Good luck trying to uninstall these programs as they leave residue that haunts you with problems for years.
"Veghte said customers tend to buy servers with storage and reckoned there will be a "gap" in Lenovo's portfolio."
That is obviously not the case. EMC, no servers, is the long time market share leader in storage. NetApp doesn't even have a full featured storage portfolio, let alone servers, and it doesn't seem to have hurt them. HDS, no servers or anything else, and a much larger storage market share than HP. Cisco, when they were a pure play networking provider, trounced HP's wider portfolio in the networking space. Cisco is now the fastest growing server provider despite having no storage.
Ironically, the only company that has been top of market in servers and storage has been IBM (formally market share leader in servers and number 2 in storage).
""Customers and partners are concerned. They are concerned about what the future will be for them – not only in the product but also in support and services," claimed the exec veep and GM of the Enterprise Group."
Well, Lenovo wants to be in that space and IBM wanted out. So there should be little concern to the customers. Companies that used IBM Thinkpads are typically still using Lenovo Thinkpads.
How's HP's after-sales service? While it's not a server, I have a Lenovo laptop, personally, and it's just a mid-range E145. The other day, the keyboard went wonky, all the keys on the left resulting in weird output. It must have been hardware, because I could not use those keys even in BIOS settings.

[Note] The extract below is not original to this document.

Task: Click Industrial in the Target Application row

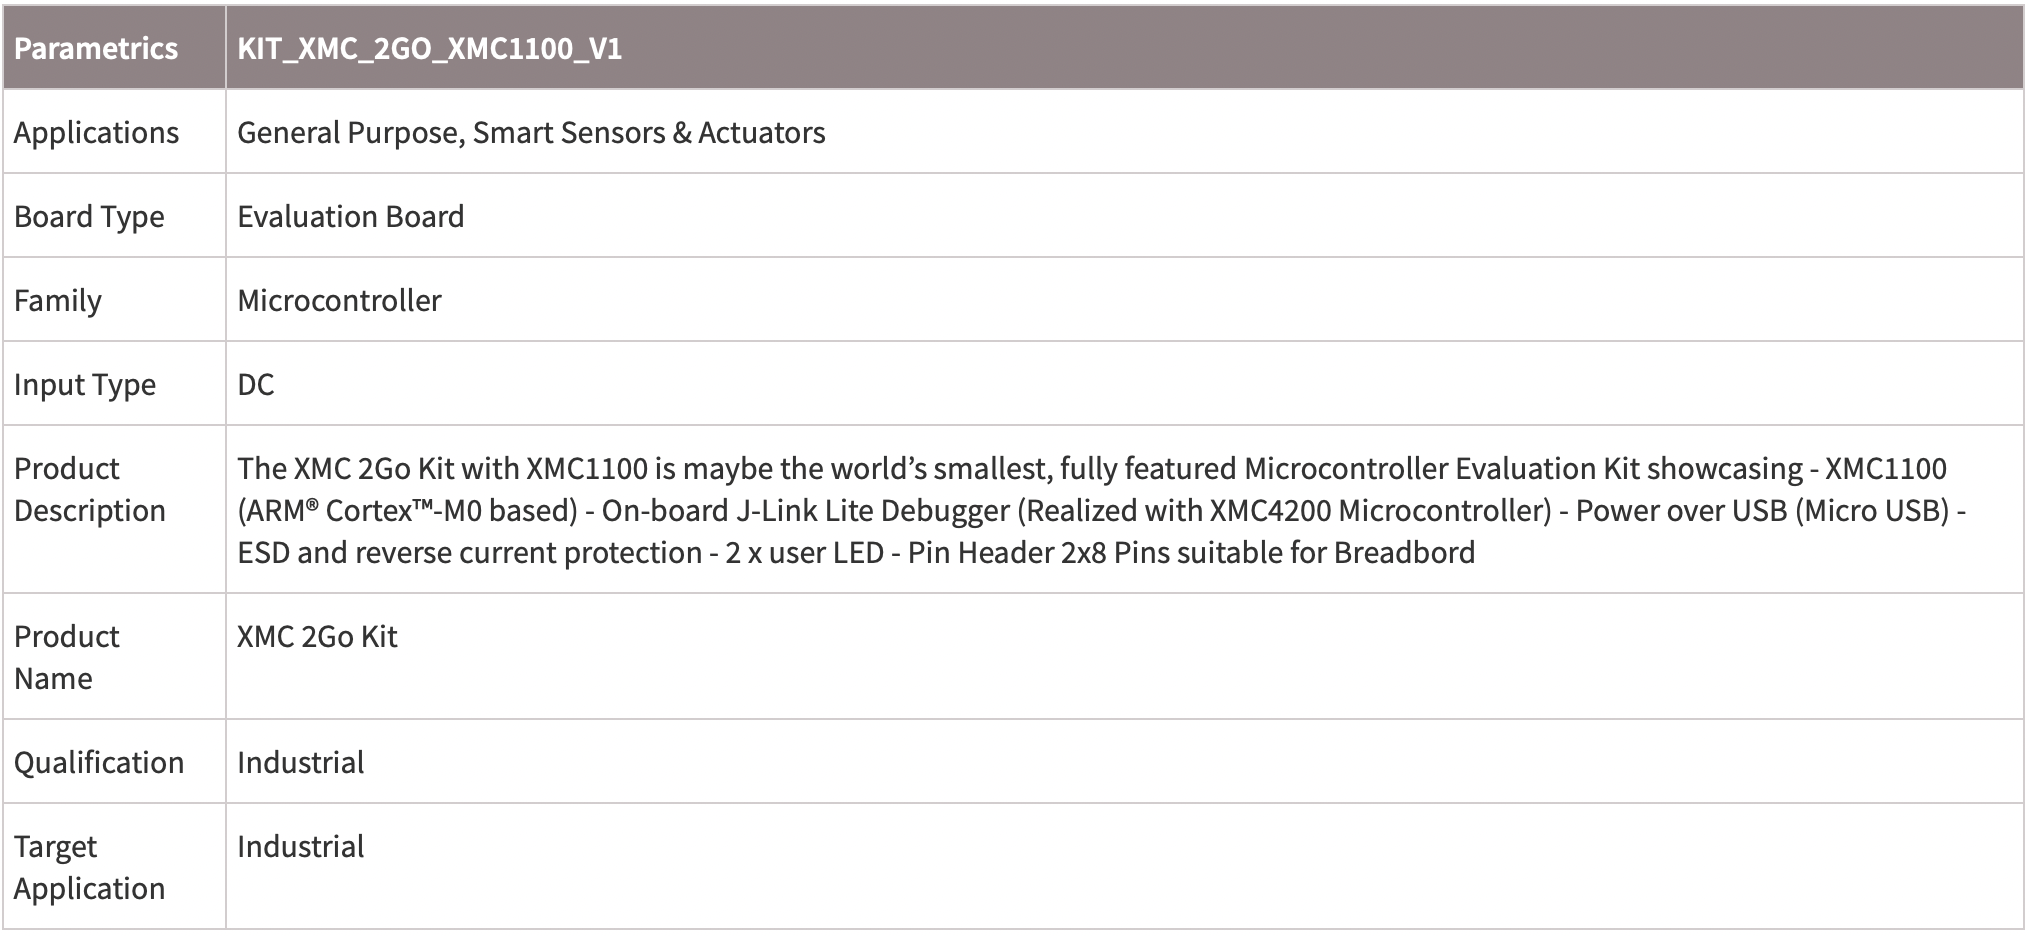Action: 300,846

I phoned Lenovo support with a heavy heart, expecting a long call for little result, but just 15 mins later, I was assured a replacement keyboard would be with me the following day. We live in a rural area where deliveries are notoriously poor, so imagine my surprise when a courier from Glasgow phoned to make sure I someone was home. The upshot was that the machine was repaired less than 21 hours after placing the call. Fantastic service, I'd say, and if they respond like that with SME servers, bring it on.